> _REQUIREMENT_
Retype the listing below line for line, leaving every character unchanged.

> _MATERIAL SUPPLIED_
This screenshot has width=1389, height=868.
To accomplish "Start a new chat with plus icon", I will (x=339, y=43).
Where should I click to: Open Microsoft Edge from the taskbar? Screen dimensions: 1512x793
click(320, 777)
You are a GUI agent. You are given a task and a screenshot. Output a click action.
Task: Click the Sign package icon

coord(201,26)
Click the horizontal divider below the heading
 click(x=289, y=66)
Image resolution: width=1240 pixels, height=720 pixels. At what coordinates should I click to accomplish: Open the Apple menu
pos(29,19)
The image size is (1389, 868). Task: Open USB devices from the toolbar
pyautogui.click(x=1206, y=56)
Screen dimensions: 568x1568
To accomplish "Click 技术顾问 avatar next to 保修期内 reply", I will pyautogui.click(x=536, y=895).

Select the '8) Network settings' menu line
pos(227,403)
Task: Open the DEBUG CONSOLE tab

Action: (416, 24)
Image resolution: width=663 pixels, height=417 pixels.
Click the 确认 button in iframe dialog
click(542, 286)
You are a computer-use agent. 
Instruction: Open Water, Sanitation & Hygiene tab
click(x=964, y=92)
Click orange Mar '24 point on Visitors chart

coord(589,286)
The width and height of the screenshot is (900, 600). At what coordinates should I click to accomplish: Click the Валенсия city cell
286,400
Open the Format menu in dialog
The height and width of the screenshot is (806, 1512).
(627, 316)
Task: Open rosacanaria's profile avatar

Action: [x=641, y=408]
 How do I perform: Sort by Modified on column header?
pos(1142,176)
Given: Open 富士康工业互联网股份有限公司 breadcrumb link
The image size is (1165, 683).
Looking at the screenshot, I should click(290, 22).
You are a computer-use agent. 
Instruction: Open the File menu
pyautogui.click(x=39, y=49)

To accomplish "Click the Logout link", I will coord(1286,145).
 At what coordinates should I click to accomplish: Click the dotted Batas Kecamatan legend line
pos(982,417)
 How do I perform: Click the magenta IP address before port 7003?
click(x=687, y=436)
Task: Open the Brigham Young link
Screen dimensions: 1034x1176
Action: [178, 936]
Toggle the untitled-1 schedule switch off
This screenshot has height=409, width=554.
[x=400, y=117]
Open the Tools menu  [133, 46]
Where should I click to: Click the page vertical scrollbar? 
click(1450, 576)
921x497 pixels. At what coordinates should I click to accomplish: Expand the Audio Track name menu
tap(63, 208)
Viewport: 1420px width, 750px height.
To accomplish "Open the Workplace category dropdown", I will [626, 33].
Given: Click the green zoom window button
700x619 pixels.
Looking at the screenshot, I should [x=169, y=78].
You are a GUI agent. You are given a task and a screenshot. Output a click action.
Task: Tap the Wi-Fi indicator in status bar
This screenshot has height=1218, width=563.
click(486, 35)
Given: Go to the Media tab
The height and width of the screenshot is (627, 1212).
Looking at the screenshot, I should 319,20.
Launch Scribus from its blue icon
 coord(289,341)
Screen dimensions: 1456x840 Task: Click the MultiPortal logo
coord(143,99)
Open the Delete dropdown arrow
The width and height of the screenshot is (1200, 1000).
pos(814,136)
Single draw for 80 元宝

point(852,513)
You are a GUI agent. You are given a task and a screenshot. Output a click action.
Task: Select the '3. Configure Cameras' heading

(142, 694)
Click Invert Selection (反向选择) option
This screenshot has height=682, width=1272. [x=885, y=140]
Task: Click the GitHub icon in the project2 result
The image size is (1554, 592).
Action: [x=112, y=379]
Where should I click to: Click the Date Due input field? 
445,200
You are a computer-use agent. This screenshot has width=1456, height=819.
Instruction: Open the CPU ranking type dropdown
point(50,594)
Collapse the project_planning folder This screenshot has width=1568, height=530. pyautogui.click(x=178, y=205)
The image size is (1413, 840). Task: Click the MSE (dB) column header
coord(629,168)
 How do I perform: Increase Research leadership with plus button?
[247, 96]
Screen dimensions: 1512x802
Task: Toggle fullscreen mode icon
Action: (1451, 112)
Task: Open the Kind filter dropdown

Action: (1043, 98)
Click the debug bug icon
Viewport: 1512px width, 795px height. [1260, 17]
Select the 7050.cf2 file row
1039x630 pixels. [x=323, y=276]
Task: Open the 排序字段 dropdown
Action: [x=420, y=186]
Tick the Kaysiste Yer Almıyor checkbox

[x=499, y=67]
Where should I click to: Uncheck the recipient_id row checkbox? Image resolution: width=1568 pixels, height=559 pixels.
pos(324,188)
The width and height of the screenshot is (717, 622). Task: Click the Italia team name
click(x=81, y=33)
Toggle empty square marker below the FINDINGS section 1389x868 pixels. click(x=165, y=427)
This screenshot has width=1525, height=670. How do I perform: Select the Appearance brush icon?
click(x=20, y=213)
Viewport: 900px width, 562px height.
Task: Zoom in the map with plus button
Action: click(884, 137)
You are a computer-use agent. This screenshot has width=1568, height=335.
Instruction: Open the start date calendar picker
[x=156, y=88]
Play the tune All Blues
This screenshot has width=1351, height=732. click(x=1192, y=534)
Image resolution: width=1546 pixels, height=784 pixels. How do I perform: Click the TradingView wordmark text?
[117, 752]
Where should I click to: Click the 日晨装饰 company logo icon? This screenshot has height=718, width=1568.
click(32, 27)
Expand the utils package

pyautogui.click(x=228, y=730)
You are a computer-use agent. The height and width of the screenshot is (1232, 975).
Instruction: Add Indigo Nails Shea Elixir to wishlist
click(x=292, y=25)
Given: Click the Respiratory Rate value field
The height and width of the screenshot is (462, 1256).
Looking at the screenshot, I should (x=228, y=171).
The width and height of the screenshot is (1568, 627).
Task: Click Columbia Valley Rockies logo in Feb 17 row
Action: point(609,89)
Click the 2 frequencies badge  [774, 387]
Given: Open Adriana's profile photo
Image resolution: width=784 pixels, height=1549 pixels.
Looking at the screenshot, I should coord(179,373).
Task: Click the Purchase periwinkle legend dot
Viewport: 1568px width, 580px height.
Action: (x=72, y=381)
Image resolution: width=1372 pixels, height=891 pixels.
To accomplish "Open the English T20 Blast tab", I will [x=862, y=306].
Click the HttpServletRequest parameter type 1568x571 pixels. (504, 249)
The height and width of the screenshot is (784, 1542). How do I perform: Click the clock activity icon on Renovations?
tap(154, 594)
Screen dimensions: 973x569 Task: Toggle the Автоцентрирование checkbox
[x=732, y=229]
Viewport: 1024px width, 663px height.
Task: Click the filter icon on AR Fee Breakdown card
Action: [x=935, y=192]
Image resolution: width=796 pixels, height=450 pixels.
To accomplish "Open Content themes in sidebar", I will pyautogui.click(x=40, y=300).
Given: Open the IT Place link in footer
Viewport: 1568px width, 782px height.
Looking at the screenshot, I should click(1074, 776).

> _FINAL RESULT_
This screenshot has width=1389, height=868.
To accomplish "Start a new chat with plus icon", I will (x=339, y=43).
Where should I click to: Open Microsoft Edge from the taskbar? Screen dimensions: 1512x793
click(320, 777)
You are a GUI agent. You are given a task and a screenshot. Output a click action.
Task: Click the Sign package icon

coord(201,26)
Click the horizontal divider below the heading
 click(x=289, y=66)
Image resolution: width=1240 pixels, height=720 pixels. At what coordinates should I click to accomplish: Open the Apple menu
pos(29,19)
The image size is (1389, 868). Task: Open USB devices from the toolbar
pyautogui.click(x=1206, y=56)
Screen dimensions: 568x1568
To accomplish "Click 技术顾问 avatar next to 保修期内 reply", I will pyautogui.click(x=536, y=895).

Select the '8) Network settings' menu line
pos(227,403)
Task: Open the DEBUG CONSOLE tab

Action: (416, 24)
Image resolution: width=663 pixels, height=417 pixels.
Click the 确认 button in iframe dialog
click(542, 286)
You are a computer-use agent. 
Instruction: Open Water, Sanitation & Hygiene tab
click(x=964, y=92)
Click orange Mar '24 point on Visitors chart

coord(589,286)
The width and height of the screenshot is (900, 600). At what coordinates should I click to accomplish: Click the Валенсия city cell
286,400
Open the Format menu in dialog
The height and width of the screenshot is (806, 1512).
(627, 316)
Task: Open rosacanaria's profile avatar

Action: [x=641, y=408]
 How do I perform: Sort by Modified on column header?
pos(1142,176)
Given: Open 富士康工业互联网股份有限公司 breadcrumb link
The image size is (1165, 683).
Looking at the screenshot, I should click(290, 22).
You are a computer-use agent. 
Instruction: Open the File menu
pyautogui.click(x=39, y=49)

To accomplish "Click the Logout link", I will coord(1286,145).
 At what coordinates should I click to accomplish: Click the dotted Batas Kecamatan legend line
pos(982,417)
 How do I perform: Click the magenta IP address before port 7003?
click(x=687, y=436)
Task: Open the Brigham Young link
Screen dimensions: 1034x1176
Action: [178, 936]
Toggle the untitled-1 schedule switch off
This screenshot has height=409, width=554.
[x=400, y=117]
Open the Tools menu  [133, 46]
Where should I click to: Click the page vertical scrollbar? 
click(1450, 576)
921x497 pixels. At what coordinates should I click to accomplish: Expand the Audio Track name menu
tap(63, 208)
Viewport: 1420px width, 750px height.
To accomplish "Open the Workplace category dropdown", I will [626, 33].
Given: Click the green zoom window button
700x619 pixels.
Looking at the screenshot, I should [x=169, y=78].
You are a GUI agent. You are given a task and a screenshot. Output a click action.
Task: Tap the Wi-Fi indicator in status bar
This screenshot has height=1218, width=563.
click(486, 35)
Given: Go to the Media tab
The height and width of the screenshot is (627, 1212).
Looking at the screenshot, I should 319,20.
Launch Scribus from its blue icon
 coord(289,341)
Screen dimensions: 1456x840 Task: Click the MultiPortal logo
coord(143,99)
Open the Delete dropdown arrow
The width and height of the screenshot is (1200, 1000).
pos(814,136)
Single draw for 80 元宝

point(852,513)
You are a GUI agent. You are given a task and a screenshot. Output a click action.
Task: Select the '3. Configure Cameras' heading

(142, 694)
Click Invert Selection (反向选择) option
This screenshot has height=682, width=1272. [x=885, y=140]
Task: Click the GitHub icon in the project2 result
The image size is (1554, 592).
Action: [x=112, y=379]
Where should I click to: Click the Date Due input field? 
445,200
You are a computer-use agent. This screenshot has width=1456, height=819.
Instruction: Open the CPU ranking type dropdown
point(50,594)
Collapse the project_planning folder This screenshot has width=1568, height=530. pyautogui.click(x=178, y=205)
The image size is (1413, 840). Task: Click the MSE (dB) column header
coord(629,168)
 How do I perform: Increase Research leadership with plus button?
[247, 96]
Screen dimensions: 1512x802
Task: Toggle fullscreen mode icon
Action: (1451, 112)
Task: Open the Kind filter dropdown

Action: (1043, 98)
Click the debug bug icon
Viewport: 1512px width, 795px height. [1260, 17]
Select the 7050.cf2 file row
1039x630 pixels. [x=323, y=276]
Task: Open the 排序字段 dropdown
Action: [x=420, y=186]
Tick the Kaysiste Yer Almıyor checkbox

[x=499, y=67]
Where should I click to: Uncheck the recipient_id row checkbox? Image resolution: width=1568 pixels, height=559 pixels.
pos(324,188)
The width and height of the screenshot is (717, 622). Task: Click the Italia team name
click(x=81, y=33)
Toggle empty square marker below the FINDINGS section 1389x868 pixels. click(x=165, y=427)
This screenshot has width=1525, height=670. How do I perform: Select the Appearance brush icon?
click(x=20, y=213)
Viewport: 900px width, 562px height.
Task: Zoom in the map with plus button
Action: click(884, 137)
You are a computer-use agent. This screenshot has width=1568, height=335.
Instruction: Open the start date calendar picker
[x=156, y=88]
Play the tune All Blues
This screenshot has width=1351, height=732. click(x=1192, y=534)
Image resolution: width=1546 pixels, height=784 pixels. How do I perform: Click the TradingView wordmark text?
[117, 752]
Where should I click to: Click the 日晨装饰 company logo icon? This screenshot has height=718, width=1568.
click(32, 27)
Expand the utils package

pyautogui.click(x=228, y=730)
You are a computer-use agent. The height and width of the screenshot is (1232, 975).
Instruction: Add Indigo Nails Shea Elixir to wishlist
click(x=292, y=25)
Given: Click the Respiratory Rate value field
The height and width of the screenshot is (462, 1256).
Looking at the screenshot, I should (x=228, y=171).
The width and height of the screenshot is (1568, 627).
Task: Click Columbia Valley Rockies logo in Feb 17 row
Action: point(609,89)
Click the 2 frequencies badge  [774, 387]
Given: Open Adriana's profile photo
Image resolution: width=784 pixels, height=1549 pixels.
Looking at the screenshot, I should coord(179,373).
Task: Click the Purchase periwinkle legend dot
Viewport: 1568px width, 580px height.
Action: (x=72, y=381)
Image resolution: width=1372 pixels, height=891 pixels.
To accomplish "Open the English T20 Blast tab", I will [x=862, y=306].
Click the HttpServletRequest parameter type 1568x571 pixels. (504, 249)
The height and width of the screenshot is (784, 1542). How do I perform: Click the clock activity icon on Renovations?
tap(154, 594)
Screen dimensions: 973x569 Task: Toggle the Автоцентрирование checkbox
[x=732, y=229]
Viewport: 1024px width, 663px height.
Task: Click the filter icon on AR Fee Breakdown card
Action: [x=935, y=192]
Image resolution: width=796 pixels, height=450 pixels.
To accomplish "Open Content themes in sidebar", I will pyautogui.click(x=40, y=300).
Given: Open the IT Place link in footer
Viewport: 1568px width, 782px height.
Looking at the screenshot, I should click(1074, 776).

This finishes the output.